*** Exercise data Section Begins ***
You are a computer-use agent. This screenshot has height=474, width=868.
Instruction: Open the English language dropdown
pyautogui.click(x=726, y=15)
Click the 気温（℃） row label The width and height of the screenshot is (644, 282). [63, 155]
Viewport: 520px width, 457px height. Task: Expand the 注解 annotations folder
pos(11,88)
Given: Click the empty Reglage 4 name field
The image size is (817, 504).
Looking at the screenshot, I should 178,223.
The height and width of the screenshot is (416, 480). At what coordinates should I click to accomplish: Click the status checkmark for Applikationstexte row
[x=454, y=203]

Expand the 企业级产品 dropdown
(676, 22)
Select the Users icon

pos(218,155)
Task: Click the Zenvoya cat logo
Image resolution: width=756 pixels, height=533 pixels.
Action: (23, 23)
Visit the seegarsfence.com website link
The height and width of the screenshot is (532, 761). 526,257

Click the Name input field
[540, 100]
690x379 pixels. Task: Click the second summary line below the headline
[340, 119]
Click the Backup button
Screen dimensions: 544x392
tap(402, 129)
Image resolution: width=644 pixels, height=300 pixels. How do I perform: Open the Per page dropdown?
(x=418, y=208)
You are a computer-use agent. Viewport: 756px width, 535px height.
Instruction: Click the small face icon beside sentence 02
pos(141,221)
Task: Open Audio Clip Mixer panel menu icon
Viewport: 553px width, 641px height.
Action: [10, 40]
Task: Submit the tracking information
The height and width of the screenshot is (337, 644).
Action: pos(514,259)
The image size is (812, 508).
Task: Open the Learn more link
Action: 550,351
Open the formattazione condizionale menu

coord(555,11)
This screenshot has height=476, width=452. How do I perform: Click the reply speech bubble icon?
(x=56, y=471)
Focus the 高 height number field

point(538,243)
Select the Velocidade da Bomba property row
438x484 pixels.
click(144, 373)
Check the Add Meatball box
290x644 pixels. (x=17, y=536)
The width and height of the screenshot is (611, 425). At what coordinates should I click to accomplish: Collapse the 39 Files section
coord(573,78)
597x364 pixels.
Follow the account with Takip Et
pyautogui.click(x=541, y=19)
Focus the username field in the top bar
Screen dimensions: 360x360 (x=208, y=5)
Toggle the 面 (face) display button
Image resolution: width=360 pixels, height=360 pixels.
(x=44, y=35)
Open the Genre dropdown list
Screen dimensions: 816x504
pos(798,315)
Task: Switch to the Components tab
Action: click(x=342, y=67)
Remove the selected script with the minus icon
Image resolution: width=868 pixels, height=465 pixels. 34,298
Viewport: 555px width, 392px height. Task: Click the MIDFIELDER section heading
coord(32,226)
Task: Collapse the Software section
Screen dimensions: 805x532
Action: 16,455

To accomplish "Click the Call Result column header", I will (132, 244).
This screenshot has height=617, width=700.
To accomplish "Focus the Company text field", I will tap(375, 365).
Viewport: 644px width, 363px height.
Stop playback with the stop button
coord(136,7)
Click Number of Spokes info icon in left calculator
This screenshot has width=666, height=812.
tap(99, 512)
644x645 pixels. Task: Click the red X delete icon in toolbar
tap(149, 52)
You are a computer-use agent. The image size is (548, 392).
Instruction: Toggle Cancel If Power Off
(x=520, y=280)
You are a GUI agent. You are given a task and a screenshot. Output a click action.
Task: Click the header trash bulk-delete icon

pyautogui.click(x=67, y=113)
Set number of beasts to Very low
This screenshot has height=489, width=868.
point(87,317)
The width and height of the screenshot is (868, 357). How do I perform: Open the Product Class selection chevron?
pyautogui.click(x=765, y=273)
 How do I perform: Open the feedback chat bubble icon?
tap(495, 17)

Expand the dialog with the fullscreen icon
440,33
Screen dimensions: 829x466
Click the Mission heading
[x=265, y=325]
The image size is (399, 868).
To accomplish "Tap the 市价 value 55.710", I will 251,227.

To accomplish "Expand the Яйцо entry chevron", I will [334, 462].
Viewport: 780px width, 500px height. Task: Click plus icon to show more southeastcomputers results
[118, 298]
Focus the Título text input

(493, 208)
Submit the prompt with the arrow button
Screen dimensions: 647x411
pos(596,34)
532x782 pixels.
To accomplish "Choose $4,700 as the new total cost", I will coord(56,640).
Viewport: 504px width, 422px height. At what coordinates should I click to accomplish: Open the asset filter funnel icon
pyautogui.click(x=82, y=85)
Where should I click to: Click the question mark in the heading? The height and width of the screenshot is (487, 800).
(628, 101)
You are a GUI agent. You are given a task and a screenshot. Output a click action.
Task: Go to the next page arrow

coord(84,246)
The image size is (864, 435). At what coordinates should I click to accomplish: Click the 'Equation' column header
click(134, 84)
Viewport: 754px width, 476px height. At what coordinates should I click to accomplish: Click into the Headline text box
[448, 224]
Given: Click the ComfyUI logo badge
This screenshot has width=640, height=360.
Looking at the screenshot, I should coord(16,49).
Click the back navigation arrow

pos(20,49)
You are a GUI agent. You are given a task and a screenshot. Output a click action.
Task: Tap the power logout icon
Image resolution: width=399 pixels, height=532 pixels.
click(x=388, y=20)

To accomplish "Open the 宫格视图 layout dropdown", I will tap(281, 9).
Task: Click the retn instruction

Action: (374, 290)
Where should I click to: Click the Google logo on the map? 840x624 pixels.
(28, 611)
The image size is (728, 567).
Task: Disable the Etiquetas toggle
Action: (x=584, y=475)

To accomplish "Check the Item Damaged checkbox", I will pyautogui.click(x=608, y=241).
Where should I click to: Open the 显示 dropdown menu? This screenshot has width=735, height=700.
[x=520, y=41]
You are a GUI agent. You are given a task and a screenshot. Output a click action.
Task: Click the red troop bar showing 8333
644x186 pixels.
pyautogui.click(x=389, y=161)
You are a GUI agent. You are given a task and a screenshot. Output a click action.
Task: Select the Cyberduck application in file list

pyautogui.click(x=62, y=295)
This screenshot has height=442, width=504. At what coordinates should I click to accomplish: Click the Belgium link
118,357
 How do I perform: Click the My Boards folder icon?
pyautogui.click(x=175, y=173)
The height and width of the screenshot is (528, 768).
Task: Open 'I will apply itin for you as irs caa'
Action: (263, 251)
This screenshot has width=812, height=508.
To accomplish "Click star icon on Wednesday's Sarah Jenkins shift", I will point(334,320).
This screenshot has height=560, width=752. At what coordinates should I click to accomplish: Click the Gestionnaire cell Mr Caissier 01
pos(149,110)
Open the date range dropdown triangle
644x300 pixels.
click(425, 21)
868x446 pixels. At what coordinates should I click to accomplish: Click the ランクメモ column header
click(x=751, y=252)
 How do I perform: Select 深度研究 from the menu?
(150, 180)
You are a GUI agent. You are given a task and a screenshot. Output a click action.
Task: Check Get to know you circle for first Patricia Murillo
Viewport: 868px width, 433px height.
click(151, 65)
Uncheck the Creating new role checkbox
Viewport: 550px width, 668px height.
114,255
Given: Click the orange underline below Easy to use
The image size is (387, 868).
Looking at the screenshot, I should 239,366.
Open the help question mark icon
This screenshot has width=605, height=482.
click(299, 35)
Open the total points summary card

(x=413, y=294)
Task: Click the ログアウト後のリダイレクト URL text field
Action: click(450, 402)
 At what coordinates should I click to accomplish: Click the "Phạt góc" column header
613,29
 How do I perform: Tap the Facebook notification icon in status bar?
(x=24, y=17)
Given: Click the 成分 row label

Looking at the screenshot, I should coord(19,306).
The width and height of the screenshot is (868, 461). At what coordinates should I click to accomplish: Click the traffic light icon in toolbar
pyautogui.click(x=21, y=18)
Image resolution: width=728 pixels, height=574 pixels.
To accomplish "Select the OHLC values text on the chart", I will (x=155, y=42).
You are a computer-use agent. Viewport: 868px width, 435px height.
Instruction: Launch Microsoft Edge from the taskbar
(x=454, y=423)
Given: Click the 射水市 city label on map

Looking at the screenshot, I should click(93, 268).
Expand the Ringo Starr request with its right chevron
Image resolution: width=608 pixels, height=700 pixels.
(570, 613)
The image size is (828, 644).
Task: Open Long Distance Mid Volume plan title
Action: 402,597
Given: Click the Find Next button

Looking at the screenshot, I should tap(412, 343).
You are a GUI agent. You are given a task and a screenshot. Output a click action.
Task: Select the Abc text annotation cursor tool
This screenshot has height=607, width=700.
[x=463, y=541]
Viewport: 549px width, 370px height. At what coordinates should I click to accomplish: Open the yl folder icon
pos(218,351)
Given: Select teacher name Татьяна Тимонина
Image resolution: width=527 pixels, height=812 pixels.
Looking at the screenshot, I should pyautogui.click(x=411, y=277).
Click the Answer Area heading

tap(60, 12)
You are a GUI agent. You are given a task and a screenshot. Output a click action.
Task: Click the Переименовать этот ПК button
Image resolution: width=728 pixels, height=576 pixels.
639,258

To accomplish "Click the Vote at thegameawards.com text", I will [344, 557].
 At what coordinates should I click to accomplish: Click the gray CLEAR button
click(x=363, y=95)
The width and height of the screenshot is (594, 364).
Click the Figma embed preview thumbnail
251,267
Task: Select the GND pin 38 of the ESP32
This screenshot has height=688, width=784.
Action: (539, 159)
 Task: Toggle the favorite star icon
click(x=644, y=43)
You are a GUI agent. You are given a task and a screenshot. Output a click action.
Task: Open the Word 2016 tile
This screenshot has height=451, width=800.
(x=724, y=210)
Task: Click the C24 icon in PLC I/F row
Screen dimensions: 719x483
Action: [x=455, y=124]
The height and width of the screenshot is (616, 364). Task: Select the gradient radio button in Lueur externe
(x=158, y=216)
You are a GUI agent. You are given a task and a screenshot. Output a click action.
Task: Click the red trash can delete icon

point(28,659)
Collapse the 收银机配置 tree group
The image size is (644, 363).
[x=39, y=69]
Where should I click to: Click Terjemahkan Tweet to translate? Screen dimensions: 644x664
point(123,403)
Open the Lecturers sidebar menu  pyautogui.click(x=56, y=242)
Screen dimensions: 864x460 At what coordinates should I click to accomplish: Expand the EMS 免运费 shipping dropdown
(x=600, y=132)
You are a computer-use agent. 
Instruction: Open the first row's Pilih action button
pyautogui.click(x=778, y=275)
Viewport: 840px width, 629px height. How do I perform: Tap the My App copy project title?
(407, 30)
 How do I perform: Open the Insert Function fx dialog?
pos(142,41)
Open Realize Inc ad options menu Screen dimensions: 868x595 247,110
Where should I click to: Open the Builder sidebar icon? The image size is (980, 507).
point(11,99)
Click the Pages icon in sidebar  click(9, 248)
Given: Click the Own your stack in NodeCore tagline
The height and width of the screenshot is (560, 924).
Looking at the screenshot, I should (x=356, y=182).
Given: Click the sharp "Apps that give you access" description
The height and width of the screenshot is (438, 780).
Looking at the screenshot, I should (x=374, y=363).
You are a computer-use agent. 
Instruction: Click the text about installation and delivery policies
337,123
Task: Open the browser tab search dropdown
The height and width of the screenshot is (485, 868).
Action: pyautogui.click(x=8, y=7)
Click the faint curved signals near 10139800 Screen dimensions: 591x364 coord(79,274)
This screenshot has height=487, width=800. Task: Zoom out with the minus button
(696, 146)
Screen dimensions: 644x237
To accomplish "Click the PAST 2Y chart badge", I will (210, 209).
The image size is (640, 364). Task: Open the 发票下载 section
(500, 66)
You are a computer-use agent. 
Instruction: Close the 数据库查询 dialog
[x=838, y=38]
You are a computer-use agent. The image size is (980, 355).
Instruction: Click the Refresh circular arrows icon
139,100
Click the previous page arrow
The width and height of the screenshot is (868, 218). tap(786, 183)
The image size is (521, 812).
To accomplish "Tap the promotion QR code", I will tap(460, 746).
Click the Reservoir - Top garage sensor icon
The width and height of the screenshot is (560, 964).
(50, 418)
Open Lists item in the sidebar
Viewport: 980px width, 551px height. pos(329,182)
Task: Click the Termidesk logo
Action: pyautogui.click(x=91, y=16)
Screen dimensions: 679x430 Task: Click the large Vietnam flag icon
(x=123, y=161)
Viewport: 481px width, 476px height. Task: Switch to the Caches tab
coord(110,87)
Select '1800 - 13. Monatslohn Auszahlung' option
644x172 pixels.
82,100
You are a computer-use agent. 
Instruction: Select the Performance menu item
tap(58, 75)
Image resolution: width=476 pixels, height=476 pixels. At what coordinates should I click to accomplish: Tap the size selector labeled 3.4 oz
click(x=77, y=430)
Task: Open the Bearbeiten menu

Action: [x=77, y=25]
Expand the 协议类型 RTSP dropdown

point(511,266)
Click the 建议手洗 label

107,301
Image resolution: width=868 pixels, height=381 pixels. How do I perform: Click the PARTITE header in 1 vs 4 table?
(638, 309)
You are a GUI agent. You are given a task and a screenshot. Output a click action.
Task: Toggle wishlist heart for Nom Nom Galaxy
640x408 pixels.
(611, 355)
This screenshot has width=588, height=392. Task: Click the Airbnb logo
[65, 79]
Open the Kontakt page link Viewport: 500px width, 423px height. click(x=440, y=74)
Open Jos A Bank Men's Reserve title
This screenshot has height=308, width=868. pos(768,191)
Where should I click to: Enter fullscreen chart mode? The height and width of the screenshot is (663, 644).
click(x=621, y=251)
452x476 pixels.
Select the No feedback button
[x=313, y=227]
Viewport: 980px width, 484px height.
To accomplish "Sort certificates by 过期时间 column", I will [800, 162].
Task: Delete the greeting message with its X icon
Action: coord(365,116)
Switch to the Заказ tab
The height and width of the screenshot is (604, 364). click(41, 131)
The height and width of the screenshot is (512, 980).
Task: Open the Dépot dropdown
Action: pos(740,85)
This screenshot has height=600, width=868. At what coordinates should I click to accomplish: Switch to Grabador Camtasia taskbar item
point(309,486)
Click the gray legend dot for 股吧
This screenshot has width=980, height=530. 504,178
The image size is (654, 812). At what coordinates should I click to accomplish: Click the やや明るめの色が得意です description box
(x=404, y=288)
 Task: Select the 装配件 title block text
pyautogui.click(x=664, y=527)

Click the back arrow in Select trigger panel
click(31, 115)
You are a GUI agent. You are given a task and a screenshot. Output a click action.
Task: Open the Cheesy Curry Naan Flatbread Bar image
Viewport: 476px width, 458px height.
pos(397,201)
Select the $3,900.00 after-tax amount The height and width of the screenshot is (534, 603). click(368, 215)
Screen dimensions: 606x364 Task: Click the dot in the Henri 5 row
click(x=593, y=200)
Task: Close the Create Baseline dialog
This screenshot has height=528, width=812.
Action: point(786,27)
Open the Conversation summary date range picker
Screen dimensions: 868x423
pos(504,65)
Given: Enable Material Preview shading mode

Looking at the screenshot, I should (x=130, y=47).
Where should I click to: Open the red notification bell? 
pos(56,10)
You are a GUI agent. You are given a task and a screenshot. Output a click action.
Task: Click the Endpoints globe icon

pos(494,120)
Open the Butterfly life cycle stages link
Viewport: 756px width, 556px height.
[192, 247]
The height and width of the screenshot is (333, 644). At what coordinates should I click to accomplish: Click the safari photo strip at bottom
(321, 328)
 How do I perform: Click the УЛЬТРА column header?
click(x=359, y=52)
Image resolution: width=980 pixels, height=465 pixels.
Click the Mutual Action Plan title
*** Exercise data Section Ends ***
Your instructions: Return, from the entries, each line that holds "badge".

Expected answer:
Given: Click the ComfyUI logo badge
To accomplish "Click the PAST 2Y chart badge", I will (210, 209).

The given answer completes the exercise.